Given records START
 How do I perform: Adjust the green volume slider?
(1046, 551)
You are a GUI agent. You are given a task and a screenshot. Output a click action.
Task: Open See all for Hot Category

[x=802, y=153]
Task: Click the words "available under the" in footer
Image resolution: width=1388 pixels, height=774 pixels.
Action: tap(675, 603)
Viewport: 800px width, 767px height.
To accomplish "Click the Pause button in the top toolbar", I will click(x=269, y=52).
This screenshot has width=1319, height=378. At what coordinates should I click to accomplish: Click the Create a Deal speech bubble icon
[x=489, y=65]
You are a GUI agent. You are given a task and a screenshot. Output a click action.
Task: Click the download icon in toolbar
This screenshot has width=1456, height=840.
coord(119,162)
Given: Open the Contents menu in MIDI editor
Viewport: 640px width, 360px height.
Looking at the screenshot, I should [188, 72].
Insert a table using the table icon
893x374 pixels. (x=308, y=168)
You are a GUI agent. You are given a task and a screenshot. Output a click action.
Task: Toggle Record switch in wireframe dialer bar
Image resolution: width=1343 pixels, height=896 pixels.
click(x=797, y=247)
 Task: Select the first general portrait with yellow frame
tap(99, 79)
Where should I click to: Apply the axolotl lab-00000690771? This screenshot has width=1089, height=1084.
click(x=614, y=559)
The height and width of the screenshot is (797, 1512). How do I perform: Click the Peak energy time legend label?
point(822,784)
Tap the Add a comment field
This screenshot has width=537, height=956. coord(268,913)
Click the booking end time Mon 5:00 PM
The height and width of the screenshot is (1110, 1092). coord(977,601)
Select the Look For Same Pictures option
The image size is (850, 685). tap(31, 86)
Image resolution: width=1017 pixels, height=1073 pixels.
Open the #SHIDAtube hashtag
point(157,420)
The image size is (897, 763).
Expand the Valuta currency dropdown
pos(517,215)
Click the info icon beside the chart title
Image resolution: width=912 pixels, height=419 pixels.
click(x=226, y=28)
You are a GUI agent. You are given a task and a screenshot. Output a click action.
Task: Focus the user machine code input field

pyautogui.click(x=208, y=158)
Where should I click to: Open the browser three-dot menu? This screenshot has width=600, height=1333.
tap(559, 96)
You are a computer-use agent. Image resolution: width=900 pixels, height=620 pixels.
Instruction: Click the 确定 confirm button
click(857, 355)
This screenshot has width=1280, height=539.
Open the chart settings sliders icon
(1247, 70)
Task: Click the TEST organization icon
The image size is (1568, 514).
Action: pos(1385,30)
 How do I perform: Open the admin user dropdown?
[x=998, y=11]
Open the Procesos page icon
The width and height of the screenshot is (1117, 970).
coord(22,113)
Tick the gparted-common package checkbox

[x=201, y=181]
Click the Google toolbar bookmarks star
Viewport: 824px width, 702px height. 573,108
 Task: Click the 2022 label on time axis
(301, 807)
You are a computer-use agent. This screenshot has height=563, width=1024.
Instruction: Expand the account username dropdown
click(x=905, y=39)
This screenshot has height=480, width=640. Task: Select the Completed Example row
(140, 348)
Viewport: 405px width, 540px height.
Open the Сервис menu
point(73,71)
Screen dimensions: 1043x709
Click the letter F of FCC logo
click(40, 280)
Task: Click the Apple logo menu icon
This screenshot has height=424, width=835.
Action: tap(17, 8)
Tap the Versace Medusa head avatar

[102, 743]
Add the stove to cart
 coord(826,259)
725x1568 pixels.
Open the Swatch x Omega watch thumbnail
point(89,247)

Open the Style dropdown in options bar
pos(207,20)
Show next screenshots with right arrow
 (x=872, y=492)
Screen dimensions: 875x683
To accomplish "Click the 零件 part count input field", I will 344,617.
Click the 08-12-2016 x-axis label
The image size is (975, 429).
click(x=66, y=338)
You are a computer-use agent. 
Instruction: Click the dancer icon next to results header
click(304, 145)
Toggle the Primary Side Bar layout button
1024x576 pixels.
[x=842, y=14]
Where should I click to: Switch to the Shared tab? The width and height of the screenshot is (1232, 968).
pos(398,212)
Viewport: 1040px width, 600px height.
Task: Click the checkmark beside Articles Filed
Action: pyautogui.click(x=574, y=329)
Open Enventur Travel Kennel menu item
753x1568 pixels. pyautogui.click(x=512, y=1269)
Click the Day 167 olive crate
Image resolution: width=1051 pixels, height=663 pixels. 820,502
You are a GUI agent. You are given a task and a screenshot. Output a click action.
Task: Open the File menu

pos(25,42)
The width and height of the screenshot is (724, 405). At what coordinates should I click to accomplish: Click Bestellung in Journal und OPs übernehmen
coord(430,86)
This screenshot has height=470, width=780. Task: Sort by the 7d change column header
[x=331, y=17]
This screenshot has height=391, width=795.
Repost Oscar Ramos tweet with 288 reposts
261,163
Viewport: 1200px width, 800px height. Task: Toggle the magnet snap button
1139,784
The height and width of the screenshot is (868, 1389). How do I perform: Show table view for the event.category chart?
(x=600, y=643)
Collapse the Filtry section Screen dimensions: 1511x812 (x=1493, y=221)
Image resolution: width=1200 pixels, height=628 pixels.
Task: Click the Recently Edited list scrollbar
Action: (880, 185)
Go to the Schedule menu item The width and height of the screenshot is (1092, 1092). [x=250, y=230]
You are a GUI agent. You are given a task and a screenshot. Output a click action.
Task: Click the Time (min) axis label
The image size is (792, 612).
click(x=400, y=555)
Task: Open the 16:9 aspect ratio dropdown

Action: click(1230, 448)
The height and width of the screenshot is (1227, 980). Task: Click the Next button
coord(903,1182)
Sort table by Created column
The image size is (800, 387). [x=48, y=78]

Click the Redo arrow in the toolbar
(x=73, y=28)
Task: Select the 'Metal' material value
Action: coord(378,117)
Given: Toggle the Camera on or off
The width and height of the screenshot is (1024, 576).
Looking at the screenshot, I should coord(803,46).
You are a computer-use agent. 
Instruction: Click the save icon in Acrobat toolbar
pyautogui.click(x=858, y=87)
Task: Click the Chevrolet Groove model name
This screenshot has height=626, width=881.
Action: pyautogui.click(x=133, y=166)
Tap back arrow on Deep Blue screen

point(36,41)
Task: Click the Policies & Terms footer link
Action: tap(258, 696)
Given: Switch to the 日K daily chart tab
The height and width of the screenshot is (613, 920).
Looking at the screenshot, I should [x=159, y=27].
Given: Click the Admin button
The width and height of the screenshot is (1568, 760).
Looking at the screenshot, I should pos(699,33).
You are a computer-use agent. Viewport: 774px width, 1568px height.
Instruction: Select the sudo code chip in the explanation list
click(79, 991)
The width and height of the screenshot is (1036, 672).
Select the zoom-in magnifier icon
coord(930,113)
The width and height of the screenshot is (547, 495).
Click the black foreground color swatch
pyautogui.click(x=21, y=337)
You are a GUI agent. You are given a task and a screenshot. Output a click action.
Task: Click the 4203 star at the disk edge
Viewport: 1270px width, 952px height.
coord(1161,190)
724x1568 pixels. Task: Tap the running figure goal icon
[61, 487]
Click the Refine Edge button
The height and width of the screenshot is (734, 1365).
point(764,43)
Given records END
- _What to work on_: Give an exact copy of every line from the one holding "The width and height of the screenshot is (547, 495)." through the end of the records, both included, and no other lines.

- _Response to this task_:
The width and height of the screenshot is (547, 495).
Click the black foreground color swatch
pyautogui.click(x=21, y=337)
You are a GUI agent. You are given a task and a screenshot. Output a click action.
Task: Click the 4203 star at the disk edge
Viewport: 1270px width, 952px height.
coord(1161,190)
724x1568 pixels. Task: Tap the running figure goal icon
[61, 487]
Click the Refine Edge button
The height and width of the screenshot is (734, 1365).
point(764,43)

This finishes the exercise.